Because they also owned the livery stable next door, they jokingly named their bar the "Bale of Hay," referring to the hay bales stacked outside for the horses at the stable. Smith and Boyd ran the Bale of Hay Saloon until about 1908, after which the building sat empty for several decades as Virginia City's boom years faded.
Bovey Restoration and Movie Fame
In the 1940s Charles and Sue Bovey began buying historic buildings in Virginia City and Nevada City to keep them from being torn down or used as firewood. Charles Bovey acquired the Bale of Hay building in 1946, added the front porch, and reopened it as a working saloon, keeping much of the old interior just as he found it.
The impressive carved back bar and mirror inside the Bale of Hay today did not start out there; they came from an 1880s saloon in Benchland, Montana, and were moved in during the Bovey restoration. Animal trophy heads on the walls, old amusement machines, and the angled ceiling helped make the Bale of Hay a perfect film set for saloon scenes in the 1970 movie Little Big Man starring Dustin Hoffman.
Fire and Careful Rebuilding
In 1983 a fire broke out at the rear of the Bale of Hay Saloon, destroying the roof but leaving much of the floor and some walls standing. Firefighters from Virginia City and nearby towns stopped the flames from spreading to other historic buildings, but to reopen the saloon the owners had to rebuild the inside to meet modern safety codes.
Workers poured a new concrete foundation several feet deep and built new stud walls and sheetrock inside the old exterior shell, then restored the interior appearance so it still looked like a 19th-century saloon to visitors. The Bale of Hay reopened in 1985, and many people today recognize its ceiling and potbelly stove from both the movie and old photographs.

Bale of Hay Saloon
The Bale of Hay and the Virginia City Players
The Bale of Hay also helped revive live theater in Virginia City. In 1948 Charles Bovey invited Dori and Larry Barsness to create a show for a miners' convention, and they quickly set up a small platform stage inside the Bale of Hay Saloon for a short melodrama.
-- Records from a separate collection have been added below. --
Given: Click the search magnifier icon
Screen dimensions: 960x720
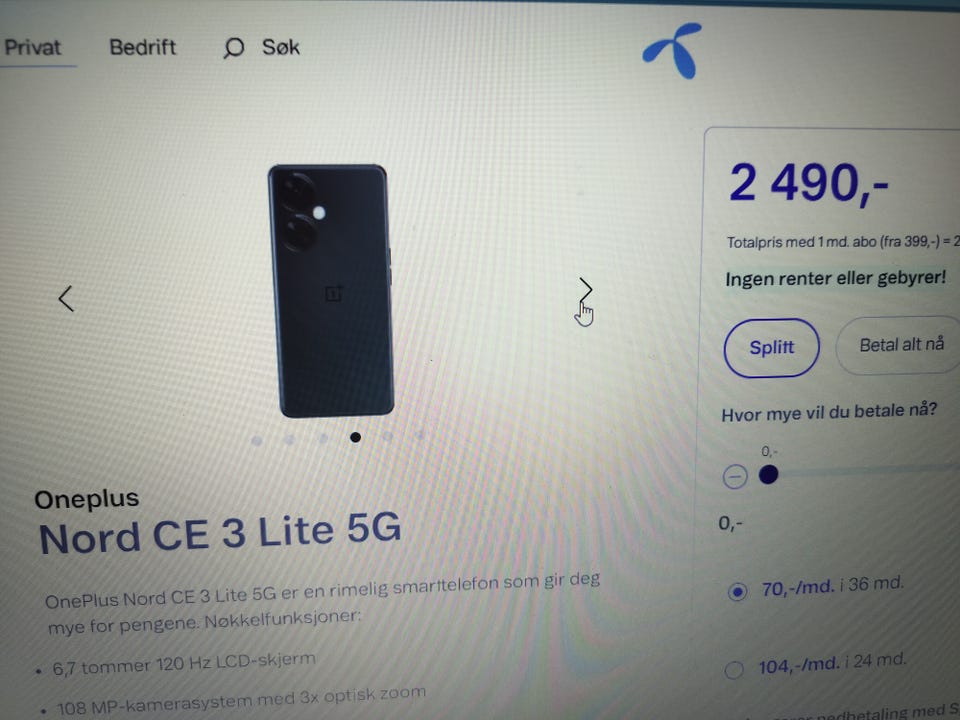Looking at the screenshot, I should [x=233, y=48].
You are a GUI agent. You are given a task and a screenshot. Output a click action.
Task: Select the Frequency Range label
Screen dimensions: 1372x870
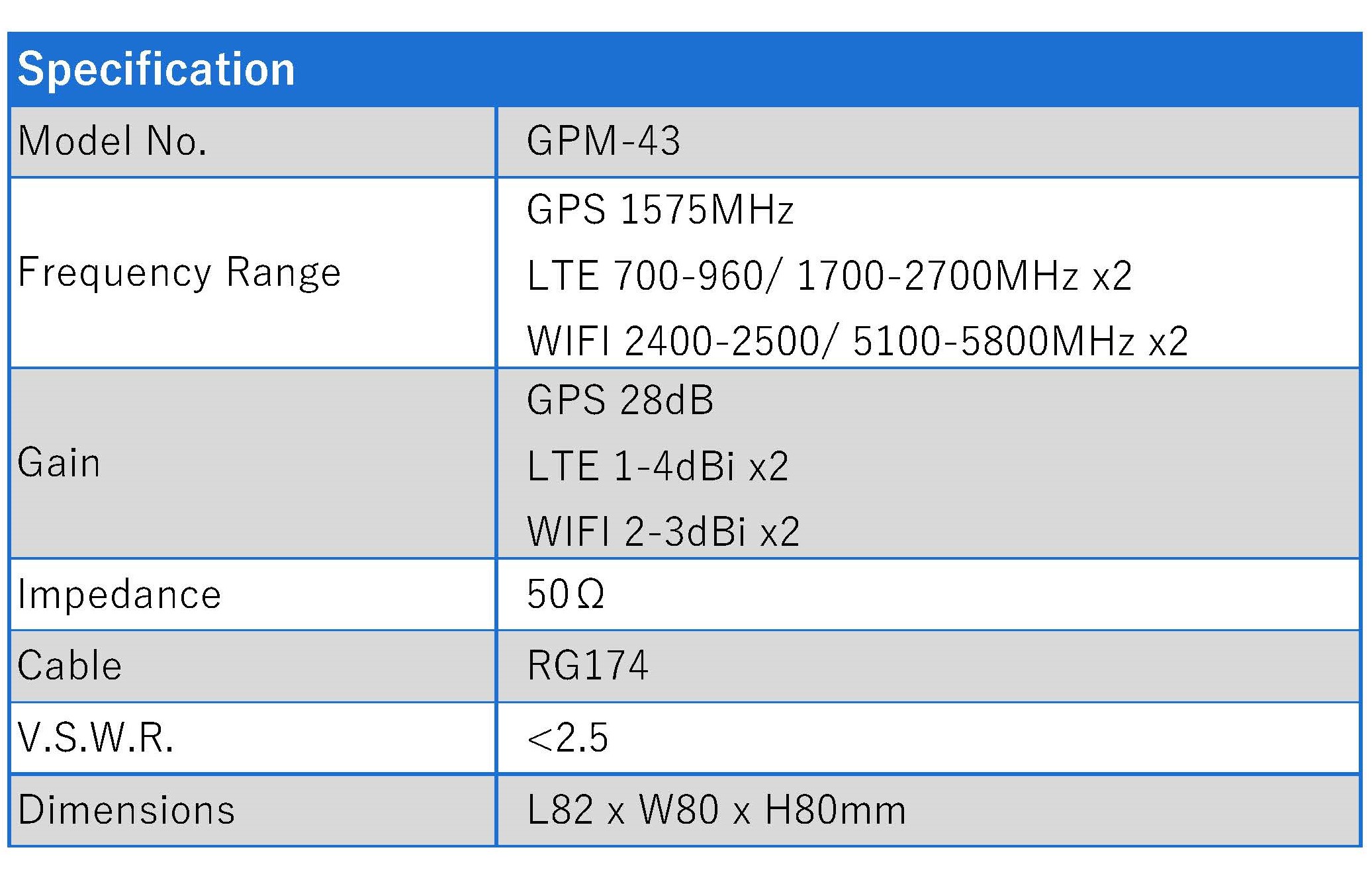coord(179,272)
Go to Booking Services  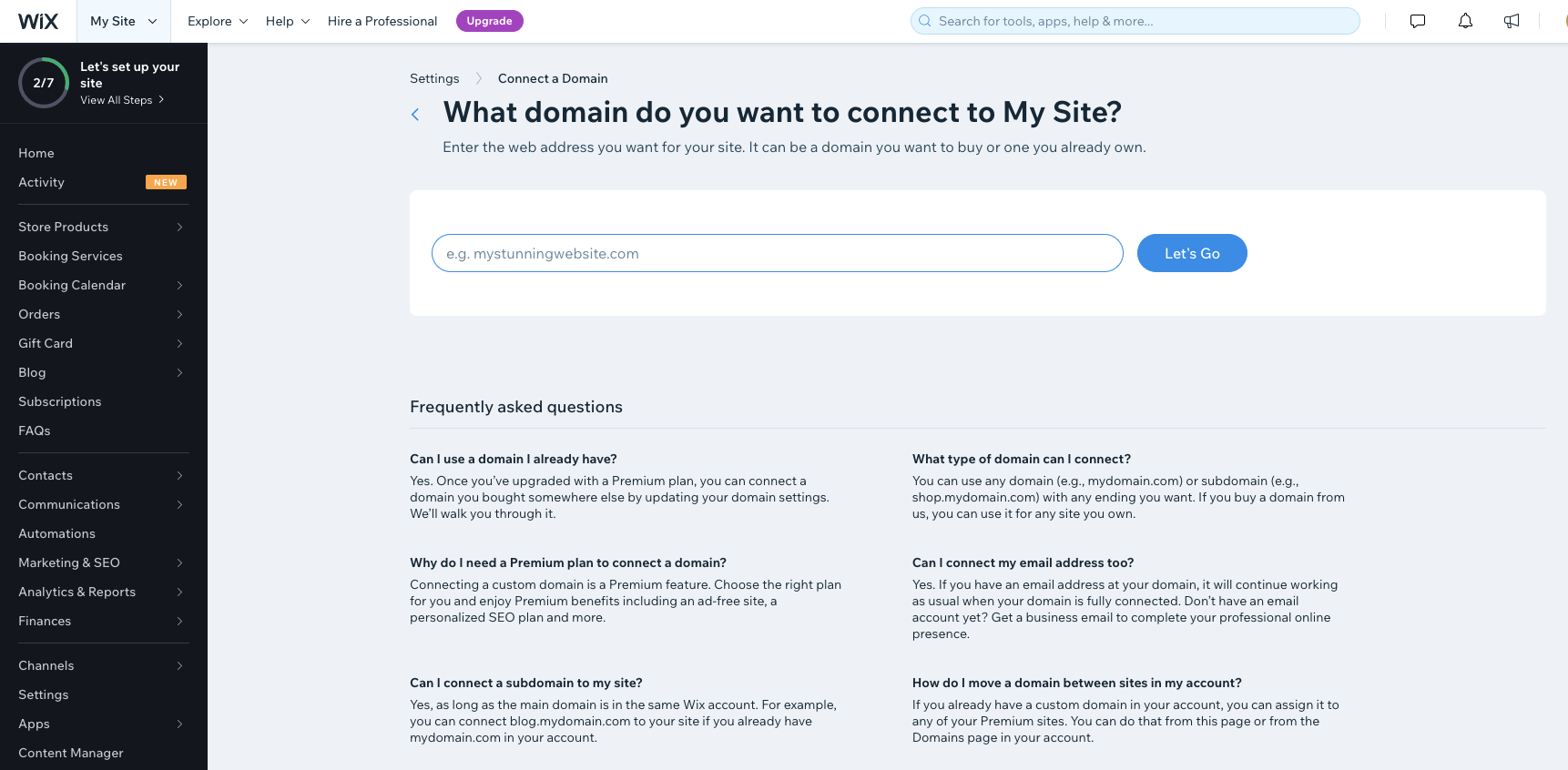[x=70, y=256]
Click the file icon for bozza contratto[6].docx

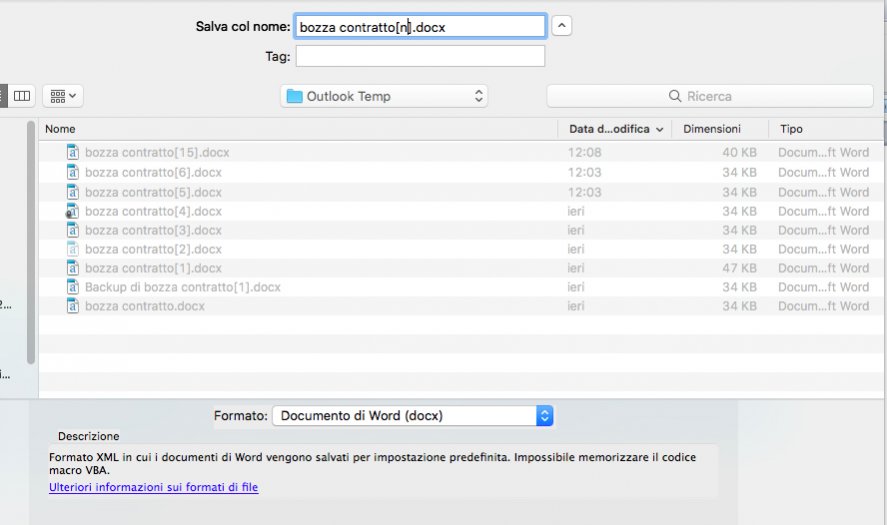click(x=72, y=172)
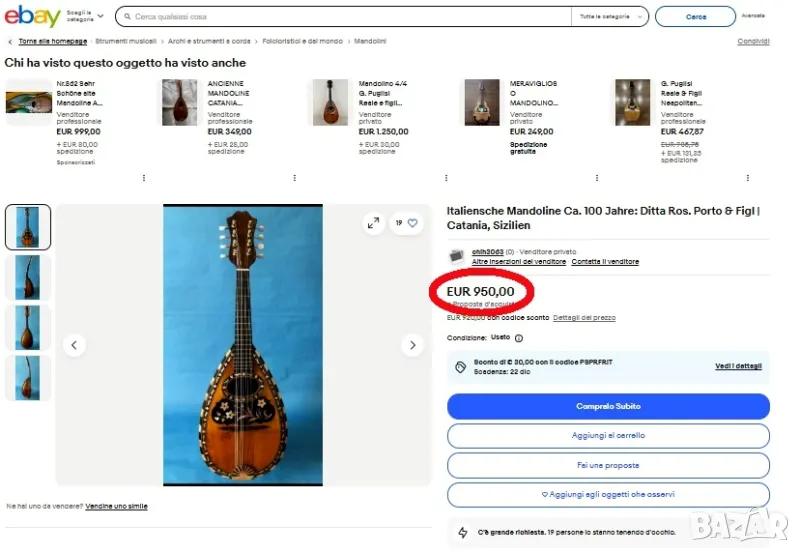Show next mandolin photo with right arrow
Screen dimensions: 800x553
pyautogui.click(x=413, y=345)

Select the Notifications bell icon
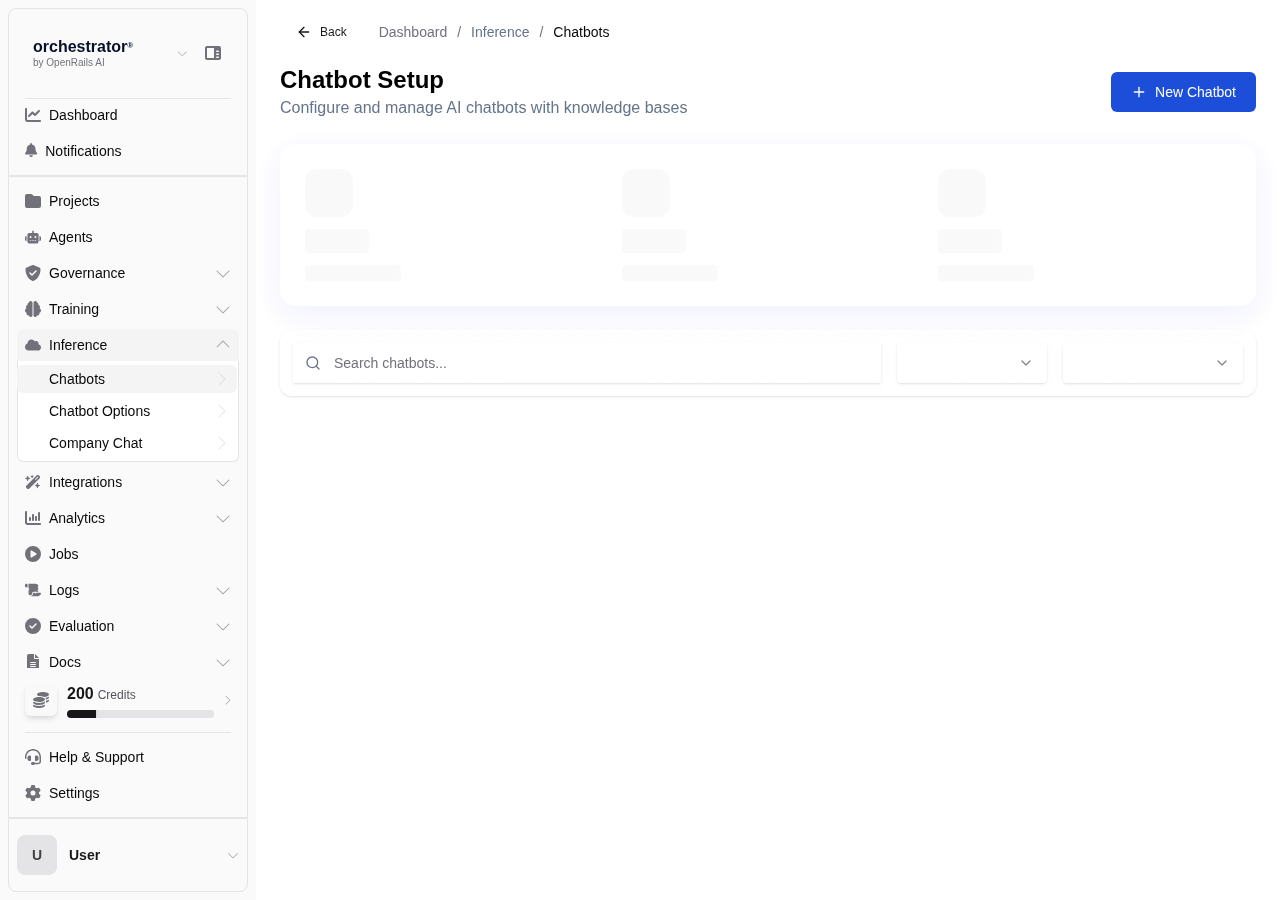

The success of that show led to the creation of the Illustrious Virginia City Players, one of the longest-running summer theater groups in the West. In 1947 the Boveys built a log addition behind the Bale of Hay to give the Players a bigger stage, because the front room was too small for large productions.
That log structure now links the Bale of Hay to the Virginia City Opera House, which was converted from an old stone barn into a 19th-century-style theater where the Players perform melodramas and vaudeville shows in the summer.
Montana's Oldest Bar Today
In 1997 the State of Montana bought the Bovey properties, including the Bale of Hay, and created the Montana Heritage Commission to preserve and manage Virginia City's historic buildings. The Bale of Hay Saloon is now leased to private operators but is still owned by the state and opens mainly during the summer tourist season.
Today the Bale of Hay serves food and drinks and hosts events while keeping many original-style details, such as period artwork, the famous "Nymphs and Satyr" painting, and hitching posts outside for riders on horseback. Visitors can sit beneath the old bar mirrors and ceiling, look at photos from movie shoots and past decades, and think about how one small building has changed from frontier grocery to saloon, movie set, music hall, and community gathering place over more than 150 years.